Rewrite the records from the line with "Given: Preview the Muted Blue skin" up to and including the line with "Task: Open the three-dot chart options menu" as a numbered list, omitting any blank lines. Leave the pictures out of the answer.

§

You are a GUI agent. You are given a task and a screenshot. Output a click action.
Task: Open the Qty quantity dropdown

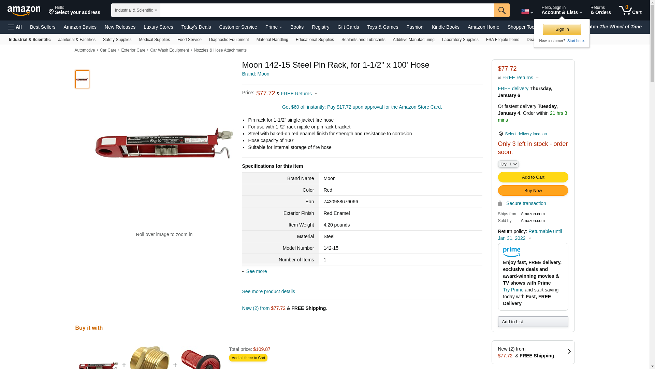(508, 164)
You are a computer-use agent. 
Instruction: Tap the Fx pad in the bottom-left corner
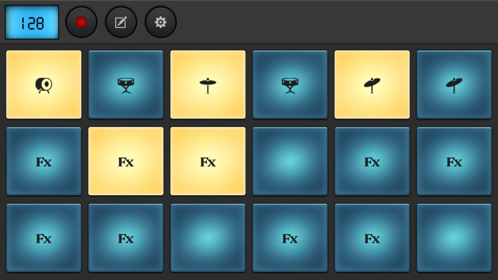tap(44, 238)
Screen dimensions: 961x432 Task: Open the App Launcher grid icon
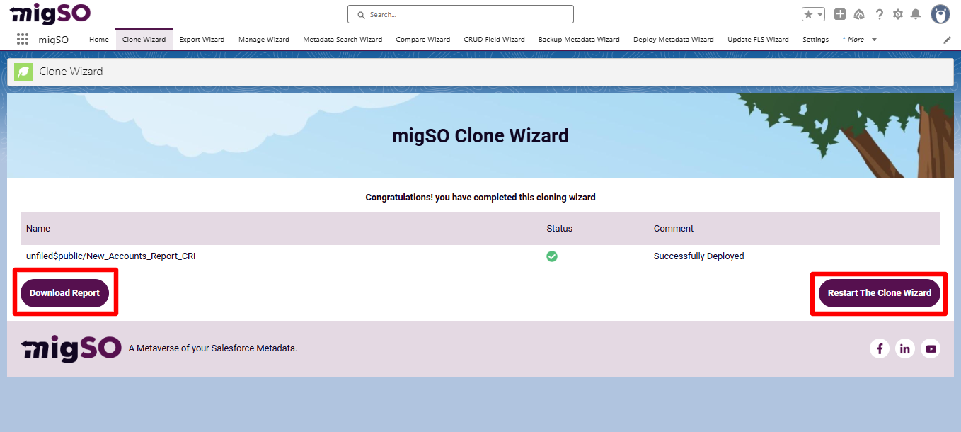[22, 39]
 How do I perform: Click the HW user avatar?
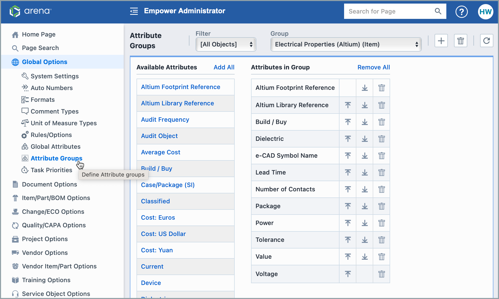pyautogui.click(x=485, y=11)
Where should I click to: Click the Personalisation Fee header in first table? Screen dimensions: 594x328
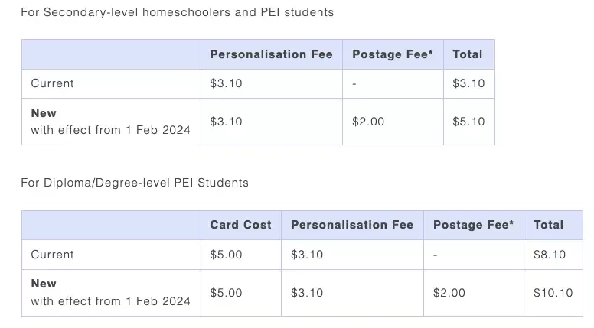click(x=271, y=54)

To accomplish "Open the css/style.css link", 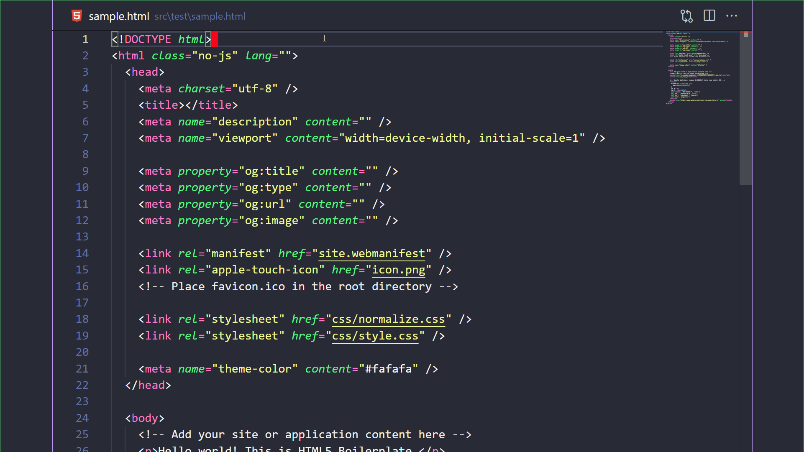I will point(375,336).
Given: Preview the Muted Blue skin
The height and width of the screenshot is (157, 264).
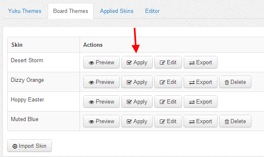Looking at the screenshot, I should click(101, 121).
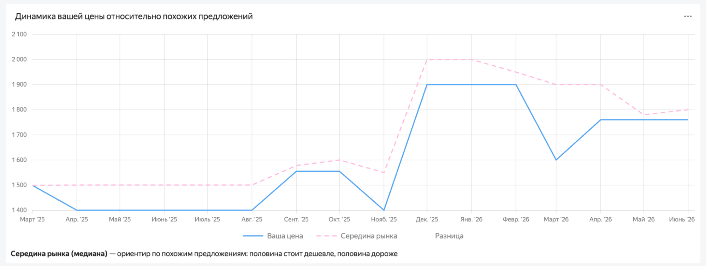Image resolution: width=706 pixels, height=266 pixels.
Task: Open the three-dot chart options menu
Action: click(x=688, y=17)
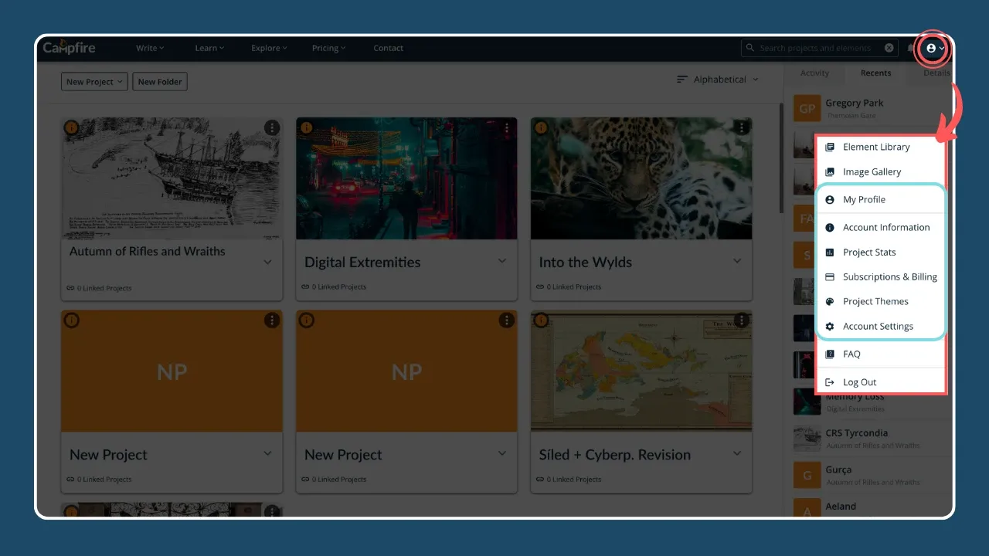Click the user account avatar icon
This screenshot has width=989, height=556.
point(931,48)
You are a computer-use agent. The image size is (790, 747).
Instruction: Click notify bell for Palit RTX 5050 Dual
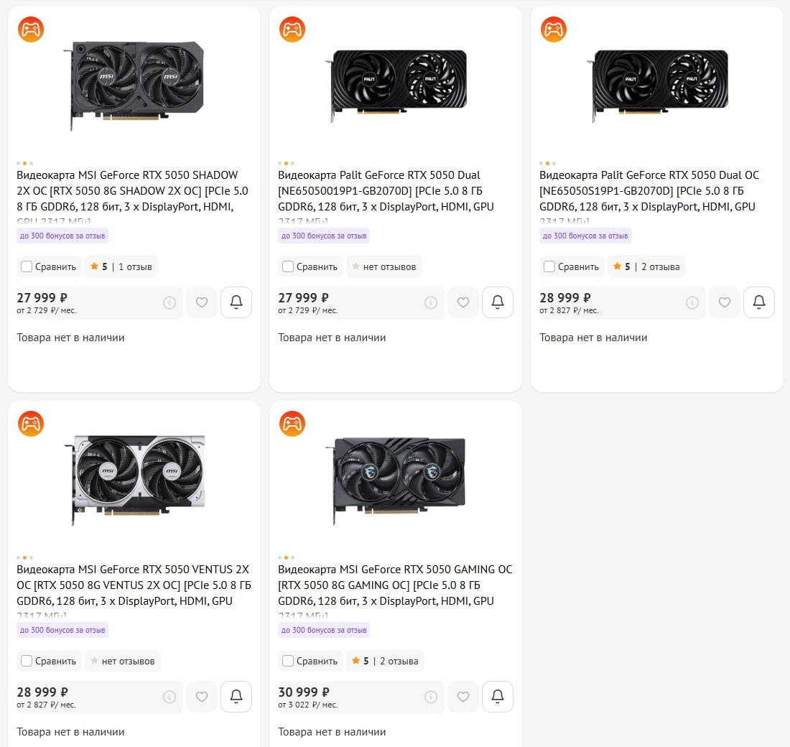pos(497,302)
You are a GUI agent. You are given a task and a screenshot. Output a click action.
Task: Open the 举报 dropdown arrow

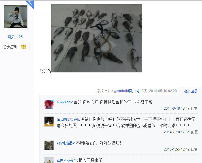coord(106,91)
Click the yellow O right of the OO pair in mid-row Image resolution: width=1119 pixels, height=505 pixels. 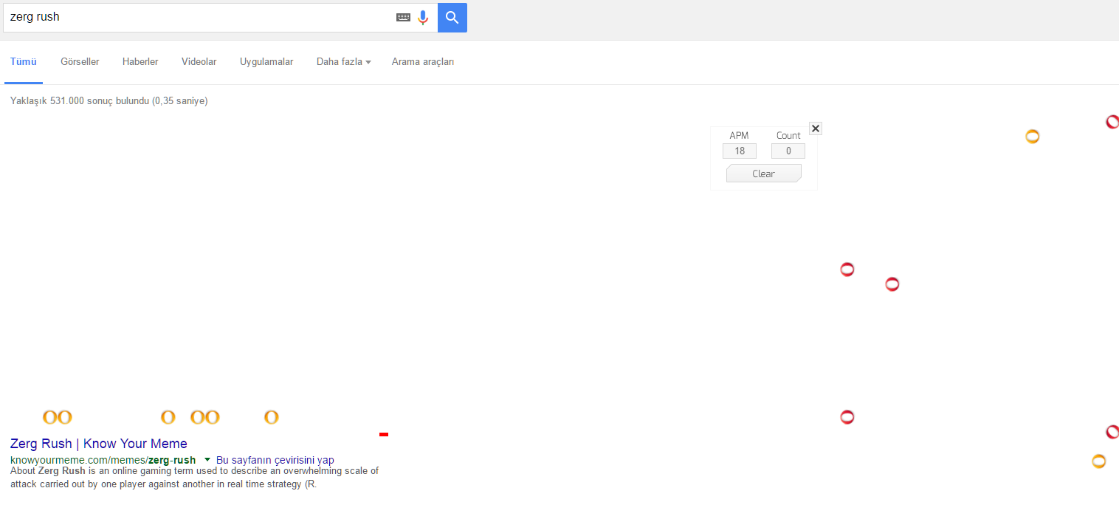click(271, 417)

§

- _ANSWER BELOW_
1. Given: Preview the Muted Blue skin
2. The height and width of the screenshot is (157, 264).
3. Looking at the screenshot, I should click(101, 121).
4. Image resolution: width=706 pixels, height=266 pixels.
5. Task: Open the three-dot chart options menu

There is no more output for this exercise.